Last week, the Brooklyn Democrat promised a new, pro-business era at City Hall, telling a group of Wall Street execs that he offered his “hand in partnershi­p” — while also asking for help in connecting hundreds of thousands of city residents to jobs and careers in growing industries.

“New York will no longer be anti-business,” he said at SALT New York, a yearly gathering of banking, finance and tech leaders at the Javits Center.

Adams emphasized that as mayor he’ll prioritize public safety by curbing crime and homelessne­ss.
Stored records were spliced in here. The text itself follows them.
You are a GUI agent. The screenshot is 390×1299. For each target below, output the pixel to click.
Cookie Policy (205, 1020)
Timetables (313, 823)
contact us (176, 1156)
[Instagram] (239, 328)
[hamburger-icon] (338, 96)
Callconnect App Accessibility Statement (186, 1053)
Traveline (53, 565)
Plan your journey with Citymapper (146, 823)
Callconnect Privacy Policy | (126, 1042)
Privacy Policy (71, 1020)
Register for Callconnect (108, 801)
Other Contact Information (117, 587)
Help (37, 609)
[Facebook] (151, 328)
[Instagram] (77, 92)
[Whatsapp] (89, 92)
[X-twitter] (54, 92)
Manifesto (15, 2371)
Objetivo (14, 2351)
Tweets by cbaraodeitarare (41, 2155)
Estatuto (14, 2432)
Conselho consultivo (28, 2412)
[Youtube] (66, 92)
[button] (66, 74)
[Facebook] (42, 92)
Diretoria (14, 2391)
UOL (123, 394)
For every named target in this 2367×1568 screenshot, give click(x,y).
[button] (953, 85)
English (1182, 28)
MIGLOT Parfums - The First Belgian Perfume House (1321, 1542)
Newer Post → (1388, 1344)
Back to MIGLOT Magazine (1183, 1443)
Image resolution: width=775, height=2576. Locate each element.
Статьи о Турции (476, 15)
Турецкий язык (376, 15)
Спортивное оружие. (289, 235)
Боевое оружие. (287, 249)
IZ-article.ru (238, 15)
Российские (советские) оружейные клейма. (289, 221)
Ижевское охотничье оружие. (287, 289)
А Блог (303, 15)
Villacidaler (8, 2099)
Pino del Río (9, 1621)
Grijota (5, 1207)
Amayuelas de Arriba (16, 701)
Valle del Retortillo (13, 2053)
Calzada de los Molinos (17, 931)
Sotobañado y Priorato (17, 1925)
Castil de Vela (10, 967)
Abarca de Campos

While vowing to “create an environmen­t for growth,” he noted, “The prerequisi­te to prosperity is safety.”

He emphasized his pro-order stance all week long, telling the City Council, “Far more needs to be done to address the conditions at Rikers” than Mayor de Blasio pretends, pushing for more funding for the Rikers Island prosecutor’s office to speed up criminal cases for inmates and more offsite secure facilities to handle detainees’ mentalheal­th and substance-abuse issues, as well as a full ban on triple shifts for correction workers.

And after a hit-and-run driver with a long list of priors for recklessne­ss killed an infant in Brooklyn, he called for “lifetime suspension” of the licenses of such motorists. He also dined at a Manhattan restaurant the day after a shooting there, noting again that “the prerequisi­te of our prosperity is public safety.”

On Friday, he returned to his pro-biz points on Bloomberg Radio: “Right now no one wants to do business in the city,” he said. “We have been defined as a business-enemy city instead of a business-friendly city.” Adams slammed “how too expensive and too difficult it is to do business” here, vowing reform because “agencies are in the way of building empires.”

A City Hall that embraces business with open arms will be a welcome change from the last eight years and vital as the local economy struggles to recover from the pandemic, lockdowns and soaring disorder of the last two years.

It’s all words now, of course, as Adams looks to win by as huge a margin as he can come Election Day. But the rhetoric sets the right tone for how he means to lead. We look forward to seeing him match his talk with action come January.